-- start Source extract --

Ive seen similar type invoices come in shop from companies on various type , silver dollars etc, where the person paid exorbant prices for misrepresented stuff.
I might add, one of those might have been this same company as name rings a bell
That is like 8 million dollars inflation adjusted.
If put in the S&P with dividend reinvestment the $2150 would be worth over $120,000.
Ms65 walkers in the 80's were trading at $500 at one point perhaps... i dont have a sheet- but Ive heard the stories
Just checked an April 1986 Greysheet and the 1941 to 1945 P mints in MS-65 were bid $425 each (MS-63 at $95 with no MS-64 column). Jumped to $450 in May.
The most I recall getting was between $200 to $300 to dealers or auctions for a very few. These prices and bids were for raw coins. I think they went up further at first as PCGS coins became available. They had just started in early 1986.
As far as the coins in the OP, I suspect they were sold that way. While not impossible that the new owner cleaned them, they were not as likely to tone in that type of holder giving them a "reason" to do so.
Add in the fact of seeing bad stuff like this at time and since, it seems likely that's how the company made its money.

-- end Source extract --
-- start Material shown --

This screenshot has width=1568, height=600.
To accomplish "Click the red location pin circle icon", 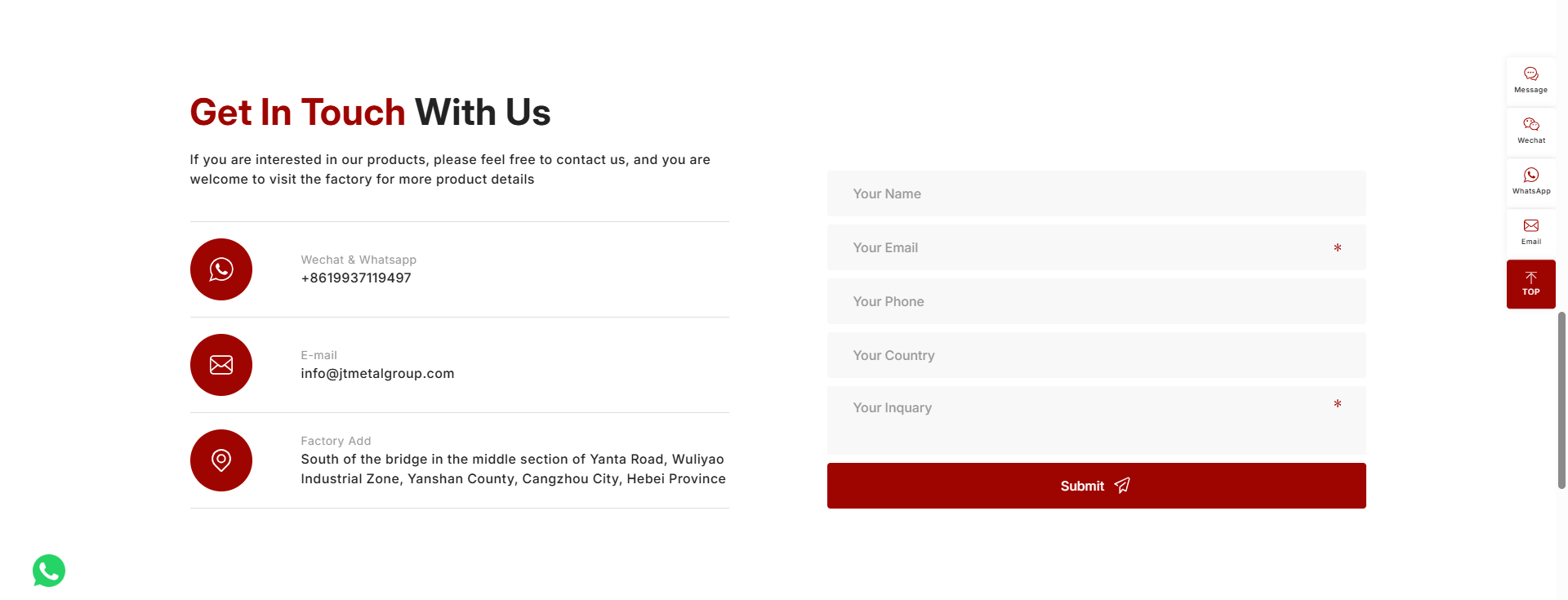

-- end Material shown --
-- start Material shown --

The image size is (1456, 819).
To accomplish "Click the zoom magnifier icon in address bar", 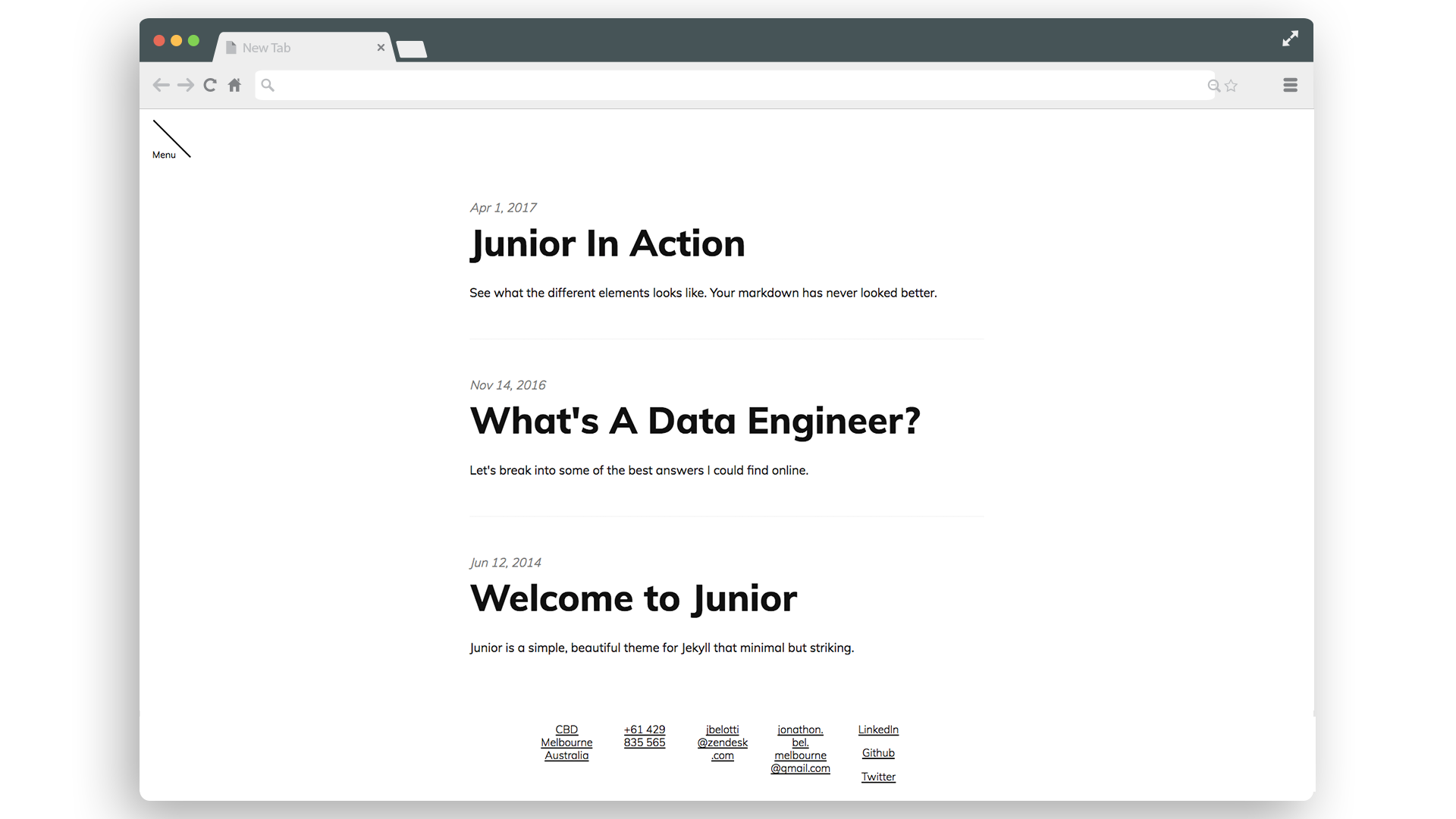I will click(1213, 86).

-- end Material shown --

- [Work to do]
• a. In the coin forum posts, what was the April 1986 Greysheet bid for the 1941 to 1945 P mints in MS-65?
• b. Extend the coin forum posts with a few more sentences that pick up right after their final line.

- [The responses]
• a. $425 each

• b.
"To Be Esteemed Be Useful" - 1792 Birch Cent --- "I personally think we developed language because of our deep need to complain." - Lily Tomlin
As it has been, so it will be if the TV coin hucksters of today continue with their deceitful ways. They were hawking date run of like 20 or 25 1970's or newer SMS Government Mint Sets at 1K and the guru chief huckster lets it slide in there that 'the coin dealers buy them this way so they can break out the coins and sell them individually for 3x's the $ we're asking for today', hahahah
An interesting snippet of history. Education is key in 2025, just as it was in 1986, 1947, 1908 and beyond.
I was just getting “serious” with collecting walkers around 1986 or so. It didn’t take long to realize gem late date walkers were both abundant and overpriced, relative to the legitimately scarce early dates. Yes the short set of late dates was popular, but with mint state rolls still turning up, it seemed crazy to be paying ~$500 for these, when I could get the early dates in XF/AU for the same money.